▸ **BRIEF**
Reproduce the following text on Dayna McLeod's videographic work word for word, from the opening citation through the end of the review.

▸ **TEXT SHOWN**
= = = =

Christian Keathley, Jason Mittell, and Catherine Grant. “Videographic Trailers,” The Videographic Essay: Practice and Pedagogy, 2019, http://videographicessay.org/works/videographic-essay/alternative-trailers.

Biography

Dayna McLeod is a performance-based media artist-scholar and Social Sciences and Humanities Research Council (SSHRC) postdoctoral fellow at Middlebury College (2023–2025). She actively engages queer and feminist approaches to research-creation through art and media. She joined Jason Mittell and Catherine Grant as an Instructor at Middlebury College for the 2024 Scholarship in Sound & Image Workshop on Videographic Criticism. She is part of a collaborative videographic project, Ways of Doing, which fosters an ethical praxis of audiovisual research with Lucy Fife Donaldson (University of St. Andrews), Colleen Laird (University of British Columbia), and Alison Peirse (University of Leeds). Her video essays have been published in Teknokultura: Journal of Digital Culture and Social Movements, Intermédialités: History and Theory of the Arts, Literature and Technologies, and Exertions, a Journal for the Society for the Anthropology of Work. www.daynarama.com.

Review by Catherine Grant, Aarhus Universitet and University of Reading

Part way through “Speculative Queer Autoethnography: Desert Hearts”—the second of the three videos collected as “Desert Hearts: An Aging Queer Trilogy”—which deftly, smartly, and hilariously supplies a methodological rumination on the work, essayist-performer Dayna McLeod directly asks her viewers a series of questions that I have never had to consider before as an academic reviewer:

Is it bad to make jokes in a video essay? Is that bad scholarship? Do you even think of this as scholarship?

For me, good (publishable) scholarship should be original, significant, and rigorous. So, in answer to McLeod’s questions, in my opinion her videographic research experiments count as works of genius. The fact that they are also (at times, outrageously) funny is not only a very welcome bonus feature for your average, potentially jaded, academic peer reviewer, but in this case central to their scholarly contribution to, and significance for, our shared field.

= = = =

▸ **EXTRACTED MATERIAL**
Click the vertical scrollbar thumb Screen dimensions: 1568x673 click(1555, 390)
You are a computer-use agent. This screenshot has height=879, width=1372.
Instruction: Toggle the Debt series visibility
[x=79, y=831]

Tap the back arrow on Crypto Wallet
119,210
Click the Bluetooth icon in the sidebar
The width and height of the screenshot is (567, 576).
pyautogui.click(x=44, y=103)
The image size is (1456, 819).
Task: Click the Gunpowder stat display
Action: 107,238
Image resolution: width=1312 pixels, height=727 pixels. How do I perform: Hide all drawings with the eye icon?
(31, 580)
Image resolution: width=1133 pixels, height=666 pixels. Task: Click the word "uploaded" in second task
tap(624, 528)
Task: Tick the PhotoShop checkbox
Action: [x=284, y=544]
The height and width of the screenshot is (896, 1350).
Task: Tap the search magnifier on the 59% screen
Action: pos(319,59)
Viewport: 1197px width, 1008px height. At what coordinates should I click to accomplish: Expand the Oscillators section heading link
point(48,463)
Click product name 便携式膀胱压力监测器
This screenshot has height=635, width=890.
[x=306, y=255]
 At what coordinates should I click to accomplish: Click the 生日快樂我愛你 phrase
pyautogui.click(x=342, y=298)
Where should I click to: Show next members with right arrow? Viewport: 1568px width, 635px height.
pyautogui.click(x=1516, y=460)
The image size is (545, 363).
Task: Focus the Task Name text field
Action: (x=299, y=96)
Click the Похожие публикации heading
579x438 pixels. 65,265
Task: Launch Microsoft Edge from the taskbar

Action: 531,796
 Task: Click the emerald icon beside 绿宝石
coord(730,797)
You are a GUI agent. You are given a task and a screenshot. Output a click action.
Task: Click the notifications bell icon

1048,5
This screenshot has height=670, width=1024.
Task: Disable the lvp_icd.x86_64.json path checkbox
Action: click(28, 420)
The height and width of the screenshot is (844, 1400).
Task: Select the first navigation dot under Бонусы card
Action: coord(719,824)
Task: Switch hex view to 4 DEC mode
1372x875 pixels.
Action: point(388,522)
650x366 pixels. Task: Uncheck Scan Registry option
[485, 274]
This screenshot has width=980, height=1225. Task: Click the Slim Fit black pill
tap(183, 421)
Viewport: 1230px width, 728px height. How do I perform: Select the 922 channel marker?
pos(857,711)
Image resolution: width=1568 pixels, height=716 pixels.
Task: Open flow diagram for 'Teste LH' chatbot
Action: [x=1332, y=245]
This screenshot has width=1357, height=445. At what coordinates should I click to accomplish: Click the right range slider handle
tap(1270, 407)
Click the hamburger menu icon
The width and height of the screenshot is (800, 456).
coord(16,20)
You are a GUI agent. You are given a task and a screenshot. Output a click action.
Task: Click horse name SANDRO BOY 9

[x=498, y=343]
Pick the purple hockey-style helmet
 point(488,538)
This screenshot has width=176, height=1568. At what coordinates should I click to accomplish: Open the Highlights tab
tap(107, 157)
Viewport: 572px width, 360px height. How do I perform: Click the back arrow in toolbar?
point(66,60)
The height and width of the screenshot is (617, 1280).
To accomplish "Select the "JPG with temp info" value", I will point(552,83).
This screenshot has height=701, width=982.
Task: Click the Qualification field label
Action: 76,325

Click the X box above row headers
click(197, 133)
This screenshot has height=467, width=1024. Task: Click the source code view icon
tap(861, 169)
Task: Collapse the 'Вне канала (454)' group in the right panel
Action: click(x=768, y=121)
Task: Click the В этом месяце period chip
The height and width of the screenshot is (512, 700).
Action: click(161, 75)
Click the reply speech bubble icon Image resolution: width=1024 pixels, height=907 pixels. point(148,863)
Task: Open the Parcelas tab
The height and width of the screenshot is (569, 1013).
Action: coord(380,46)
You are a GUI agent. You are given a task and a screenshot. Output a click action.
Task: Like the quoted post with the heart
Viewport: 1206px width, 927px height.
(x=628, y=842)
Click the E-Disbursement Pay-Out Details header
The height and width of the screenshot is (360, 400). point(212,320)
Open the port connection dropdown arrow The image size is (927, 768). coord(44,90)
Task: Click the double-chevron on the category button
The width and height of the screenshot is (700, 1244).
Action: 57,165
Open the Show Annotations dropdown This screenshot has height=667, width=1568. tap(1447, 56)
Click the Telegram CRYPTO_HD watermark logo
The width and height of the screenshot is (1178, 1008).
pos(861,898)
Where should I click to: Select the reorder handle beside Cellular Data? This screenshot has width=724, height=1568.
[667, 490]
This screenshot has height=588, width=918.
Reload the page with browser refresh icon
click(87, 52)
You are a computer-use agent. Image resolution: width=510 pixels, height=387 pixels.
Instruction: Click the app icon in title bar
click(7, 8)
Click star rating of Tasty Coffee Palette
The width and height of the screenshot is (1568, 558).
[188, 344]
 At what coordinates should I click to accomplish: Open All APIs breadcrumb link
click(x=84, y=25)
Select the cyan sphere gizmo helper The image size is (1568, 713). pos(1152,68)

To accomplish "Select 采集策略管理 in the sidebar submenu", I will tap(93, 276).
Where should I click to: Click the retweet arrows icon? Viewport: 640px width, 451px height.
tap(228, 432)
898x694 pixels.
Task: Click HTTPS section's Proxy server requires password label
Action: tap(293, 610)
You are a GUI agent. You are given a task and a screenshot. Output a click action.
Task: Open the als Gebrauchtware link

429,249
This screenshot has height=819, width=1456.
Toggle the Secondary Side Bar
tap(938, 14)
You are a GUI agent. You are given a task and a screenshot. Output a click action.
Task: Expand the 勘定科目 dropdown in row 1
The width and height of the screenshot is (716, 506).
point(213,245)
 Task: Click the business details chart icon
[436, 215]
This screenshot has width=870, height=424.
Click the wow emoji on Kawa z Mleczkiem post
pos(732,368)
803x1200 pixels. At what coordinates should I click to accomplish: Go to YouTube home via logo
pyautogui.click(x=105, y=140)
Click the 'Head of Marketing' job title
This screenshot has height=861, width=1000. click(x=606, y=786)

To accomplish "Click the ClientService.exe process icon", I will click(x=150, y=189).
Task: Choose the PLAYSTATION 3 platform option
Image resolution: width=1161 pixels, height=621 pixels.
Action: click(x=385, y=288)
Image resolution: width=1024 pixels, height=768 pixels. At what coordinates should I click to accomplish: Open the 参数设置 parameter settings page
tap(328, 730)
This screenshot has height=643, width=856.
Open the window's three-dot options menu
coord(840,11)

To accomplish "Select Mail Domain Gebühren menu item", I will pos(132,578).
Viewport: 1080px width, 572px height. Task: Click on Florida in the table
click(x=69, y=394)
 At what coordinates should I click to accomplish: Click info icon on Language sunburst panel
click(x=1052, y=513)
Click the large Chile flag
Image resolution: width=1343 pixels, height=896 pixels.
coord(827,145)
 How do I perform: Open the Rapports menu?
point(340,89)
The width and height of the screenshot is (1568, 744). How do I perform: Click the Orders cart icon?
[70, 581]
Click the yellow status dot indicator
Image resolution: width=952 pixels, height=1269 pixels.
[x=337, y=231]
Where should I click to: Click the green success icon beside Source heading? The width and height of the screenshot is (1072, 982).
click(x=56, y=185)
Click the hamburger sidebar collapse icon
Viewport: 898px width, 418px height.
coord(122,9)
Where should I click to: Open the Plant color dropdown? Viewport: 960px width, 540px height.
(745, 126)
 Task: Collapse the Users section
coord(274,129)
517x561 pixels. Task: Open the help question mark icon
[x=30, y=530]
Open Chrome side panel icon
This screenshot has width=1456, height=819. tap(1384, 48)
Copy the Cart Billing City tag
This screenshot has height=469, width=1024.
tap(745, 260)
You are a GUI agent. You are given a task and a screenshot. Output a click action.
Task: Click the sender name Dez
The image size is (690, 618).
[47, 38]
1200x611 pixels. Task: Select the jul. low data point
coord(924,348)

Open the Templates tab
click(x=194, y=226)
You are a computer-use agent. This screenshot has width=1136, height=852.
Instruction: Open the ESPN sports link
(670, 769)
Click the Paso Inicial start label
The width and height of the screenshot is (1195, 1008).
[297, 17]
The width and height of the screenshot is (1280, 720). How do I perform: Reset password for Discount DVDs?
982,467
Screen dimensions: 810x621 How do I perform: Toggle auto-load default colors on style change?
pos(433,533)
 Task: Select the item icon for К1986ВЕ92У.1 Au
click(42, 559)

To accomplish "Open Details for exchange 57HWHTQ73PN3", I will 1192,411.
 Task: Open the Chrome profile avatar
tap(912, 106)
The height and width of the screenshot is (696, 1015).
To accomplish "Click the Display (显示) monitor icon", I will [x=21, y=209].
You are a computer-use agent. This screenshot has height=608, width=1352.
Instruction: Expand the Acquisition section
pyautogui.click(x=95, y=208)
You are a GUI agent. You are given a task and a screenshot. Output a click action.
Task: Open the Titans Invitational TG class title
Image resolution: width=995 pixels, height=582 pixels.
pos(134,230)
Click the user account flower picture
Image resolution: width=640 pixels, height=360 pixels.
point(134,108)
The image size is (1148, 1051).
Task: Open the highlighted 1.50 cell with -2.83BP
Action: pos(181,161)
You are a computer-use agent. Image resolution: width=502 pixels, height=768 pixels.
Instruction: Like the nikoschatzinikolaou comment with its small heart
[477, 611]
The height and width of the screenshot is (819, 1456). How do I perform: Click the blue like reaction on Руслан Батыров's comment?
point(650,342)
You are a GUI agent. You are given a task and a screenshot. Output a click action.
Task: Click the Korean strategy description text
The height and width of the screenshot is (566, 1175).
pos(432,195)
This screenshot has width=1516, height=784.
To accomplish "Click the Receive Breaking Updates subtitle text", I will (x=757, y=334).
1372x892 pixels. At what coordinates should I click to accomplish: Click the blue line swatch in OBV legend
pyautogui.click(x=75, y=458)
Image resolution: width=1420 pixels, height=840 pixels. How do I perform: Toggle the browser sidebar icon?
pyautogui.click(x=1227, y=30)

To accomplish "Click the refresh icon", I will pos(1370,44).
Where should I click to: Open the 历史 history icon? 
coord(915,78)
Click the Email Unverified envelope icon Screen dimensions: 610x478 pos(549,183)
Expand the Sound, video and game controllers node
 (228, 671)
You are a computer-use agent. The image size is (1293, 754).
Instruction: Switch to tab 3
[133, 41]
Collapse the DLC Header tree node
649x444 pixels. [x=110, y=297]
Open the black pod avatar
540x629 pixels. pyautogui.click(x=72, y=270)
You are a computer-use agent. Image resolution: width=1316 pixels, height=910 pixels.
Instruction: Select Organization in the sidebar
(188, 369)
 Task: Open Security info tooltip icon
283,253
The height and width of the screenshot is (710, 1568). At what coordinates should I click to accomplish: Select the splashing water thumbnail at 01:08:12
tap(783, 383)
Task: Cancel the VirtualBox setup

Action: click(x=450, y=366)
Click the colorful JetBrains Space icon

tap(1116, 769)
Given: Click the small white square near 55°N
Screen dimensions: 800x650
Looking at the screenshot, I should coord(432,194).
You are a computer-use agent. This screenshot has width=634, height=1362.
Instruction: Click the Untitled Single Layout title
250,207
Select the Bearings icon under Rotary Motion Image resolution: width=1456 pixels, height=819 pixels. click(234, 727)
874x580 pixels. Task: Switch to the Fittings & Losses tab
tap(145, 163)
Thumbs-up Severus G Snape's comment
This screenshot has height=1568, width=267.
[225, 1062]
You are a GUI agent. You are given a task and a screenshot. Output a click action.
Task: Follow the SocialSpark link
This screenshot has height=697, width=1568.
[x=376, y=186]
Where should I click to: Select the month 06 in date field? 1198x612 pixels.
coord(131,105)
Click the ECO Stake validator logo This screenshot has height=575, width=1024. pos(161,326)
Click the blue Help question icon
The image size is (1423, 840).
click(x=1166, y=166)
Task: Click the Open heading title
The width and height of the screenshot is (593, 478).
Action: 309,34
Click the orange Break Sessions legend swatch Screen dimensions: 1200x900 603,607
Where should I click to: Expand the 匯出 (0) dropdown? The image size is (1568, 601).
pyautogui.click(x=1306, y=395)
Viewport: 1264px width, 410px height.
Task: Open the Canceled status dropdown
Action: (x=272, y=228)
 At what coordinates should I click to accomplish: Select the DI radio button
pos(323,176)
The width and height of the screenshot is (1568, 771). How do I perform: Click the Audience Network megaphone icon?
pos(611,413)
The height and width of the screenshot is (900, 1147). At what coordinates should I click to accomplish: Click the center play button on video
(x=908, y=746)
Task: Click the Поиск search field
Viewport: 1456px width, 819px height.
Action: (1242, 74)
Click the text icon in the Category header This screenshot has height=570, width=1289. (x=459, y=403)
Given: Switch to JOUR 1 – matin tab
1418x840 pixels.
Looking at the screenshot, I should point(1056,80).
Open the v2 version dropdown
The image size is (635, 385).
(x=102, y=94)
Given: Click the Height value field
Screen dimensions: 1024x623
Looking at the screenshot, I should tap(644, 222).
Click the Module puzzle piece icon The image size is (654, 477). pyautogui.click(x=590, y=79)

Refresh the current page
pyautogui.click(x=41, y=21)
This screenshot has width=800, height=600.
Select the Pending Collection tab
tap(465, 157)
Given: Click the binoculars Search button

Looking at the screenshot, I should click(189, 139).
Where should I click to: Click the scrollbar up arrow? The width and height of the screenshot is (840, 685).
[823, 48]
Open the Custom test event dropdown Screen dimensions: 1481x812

= = = =

▸ **ANSWER**
Christian Keathley, Jason Mittell, and Catherine Grant. “Videographic Trailers,” The Videographic Essay: Practice and Pedagogy, 2019, http://videographicessay.org/works/videographic-essay/alternative-trailers.

Biography

Dayna McLeod is a performance-based media artist-scholar and Social Sciences and Humanities Research Council (SSHRC) postdoctoral fellow at Middlebury College (2023–2025). She actively engages queer and feminist approaches to research-creation through art and media. She joined Jason Mittell and Catherine Grant as an Instructor at Middlebury College for the 2024 Scholarship in Sound & Image Workshop on Videographic Criticism. She is part of a collaborative videographic project, Ways of Doing, which fosters an ethical praxis of audiovisual research with Lucy Fife Donaldson (University of St. Andrews), Colleen Laird (University of British Columbia), and Alison Peirse (University of Leeds). Her video essays have been published in Teknokultura: Journal of Digital Culture and Social Movements, Intermédialités: History and Theory of the Arts, Literature and Technologies, and Exertions, a Journal for the Society for the Anthropology of Work. www.daynarama.com.

Review by Catherine Grant, Aarhus Universitet and University of Reading

Part way through “Speculative Queer Autoethnography: Desert Hearts”—the second of the three videos collected as “Desert Hearts: An Aging Queer Trilogy”—which deftly, smartly, and hilariously supplies a methodological rumination on the work, essayist-performer Dayna McLeod directly asks her viewers a series of questions that I have never had to consider before as an academic reviewer:

Is it bad to make jokes in a video essay? Is that bad scholarship? Do you even think of this as scholarship?

For me, good (publishable) scholarship should be original, significant, and rigorous. So, in answer to McLeod’s questions, in my opinion her videographic research experiments count as works of genius. The fact that they are also (at times, outrageously) funny is not only a very welcome bonus feature for your average, potentially jaded, academic peer reviewer, but in this case central to their scholarly contribution to, and significance for, our shared field.